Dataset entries
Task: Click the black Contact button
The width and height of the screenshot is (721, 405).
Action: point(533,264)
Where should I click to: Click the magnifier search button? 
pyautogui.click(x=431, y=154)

> [Directions for this task]
Send back all the records above word for word.

> [Problem solution]
Task: Click the black Contact button
The width and height of the screenshot is (721, 405).
Action: point(533,264)
Where should I click to: Click the magnifier search button? 
pyautogui.click(x=431, y=154)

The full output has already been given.